Ataúd Blanco: El Juego Diabólico

Crítica de Horacio Bernades - Página 12

Entre la banalidad y la tragedia.

Ataúd blanco es una película tironeada entre dos líneas que no se llevan bien. Una es trágica y gira alrededor de una secta que secuestra niños para su sacrificio, haciendo foco en el dolor de sus madres, en particular una de ellas. La otra es lúdica y se centra en cierta prueba que debe cumplirse, siguiendo una serie de pasos –como si se tratara de un programa de entretenimientos de la tele– requeridos para poder liberar a los niños, para lo cual un misterioso personaje concede a la madre en cuestión una sobrevida. “¡Se ha ganado diez horas más de vida!”, exclamaría un sonriente Julián Weich en la versión televisiva de Ataúd blanco. Y cómo hace uno para encajar este espíritu con el de la película que presenta a Julieta Cardinali desesperada y dispuesta a todo, porque le secuestraron a su hija. Más allá de esta esquizofrenia de guión (escrito por los hermanos García Bogliano, que llevan dirigidas doce películas en doce años), la puesta en escena de Daniel de la Vega se mantiene precisa y con las ideas bien claras, desde el primer minuto hasta el último. Lo cual hace de Ataúd blanco, más allá de sus irregularidades, una película digna de verse.

Tras haberse separado de su marido, Virginia (Cardinali) parte junto a su hija Rebeca (Fiorela Duranda, magnífica). En una parada en la ruta, Virginia baja y cuando vuelve se encuentra con que Rebeca ya no está. Tras un choque en el que se produce una muerte improbable, aquel personaje misterioso, que aparece y desaparece en las circunstancias más imprecisas (Rafael Ferro, siempre de gran presencia) informa a Virginia que la niña fue secuestrada y será sacrificada a la medianoche.

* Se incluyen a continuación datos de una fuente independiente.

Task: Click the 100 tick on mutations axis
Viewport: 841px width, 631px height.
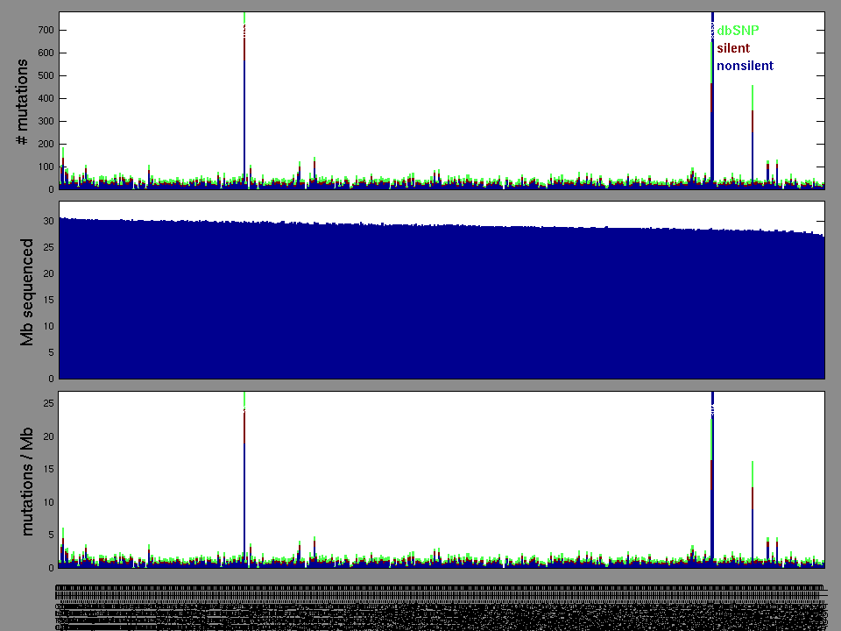Action: point(45,167)
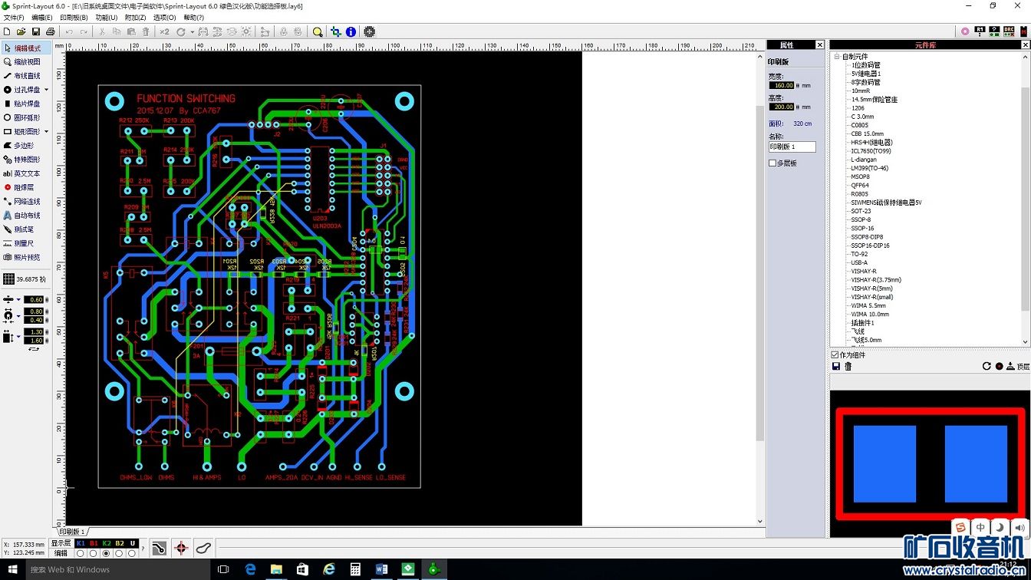The image size is (1031, 580).
Task: Open the 文件(F) menu
Action: 14,18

A menos que ella logre dar con el ataúd del título. “¡Y Virginia encontró el ataúd blanco!”, grita Weich. Hay otras dos mamás en la misma situación (una de ellas, Eleonora Wexler) y a partir de determinado momento se librará una guerra entre las tres, siempre contra reloj y con un final que, por suerte, de las dos opciones –la banal y la trágica–, elige la más nihilista, con la heroína yendo más allá de toda humanidad.

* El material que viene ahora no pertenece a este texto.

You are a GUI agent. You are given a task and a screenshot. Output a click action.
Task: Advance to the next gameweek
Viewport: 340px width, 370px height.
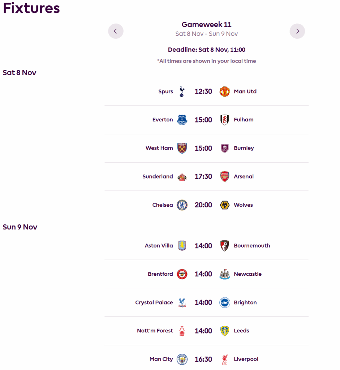297,31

Ataúd blanco es, entre otras cosas, una película de caminos (provinciales), ofreciendo una notable escena de persecución entre tres vehículos. En el momento en que la madre ve a la hija en la cabina del auxilio, De la Vega (cuya Hermanos de sangre es uno de los títulos más logrados de lo que podría llamarse Nuevo Terror Argentino) procede al más puro estilo Hitchcock: hace que el gesto de desesperación de Cardinali sea excesivo y a su vez refuerza la hipérbole yendo hacia su rostro con un travelling corto, duplicando el drama con un movimiento semejante hacia el rostro angustiado de la niña. Cuando Cardinali maneja, todos los planos laterales están iluminados como los de Janet Leigh en Psicosis: con una luz difusa y pareja sobre su rostro, dándole una cualidad entre artificiosa y fantasmal. En la secuencia final, en la que todos los actores secundarios están tan siniestros como deben, Ferro está fotografiado con un cielo encapotado por detrás, signo de que la oscuridad tomó posesión de las alturas.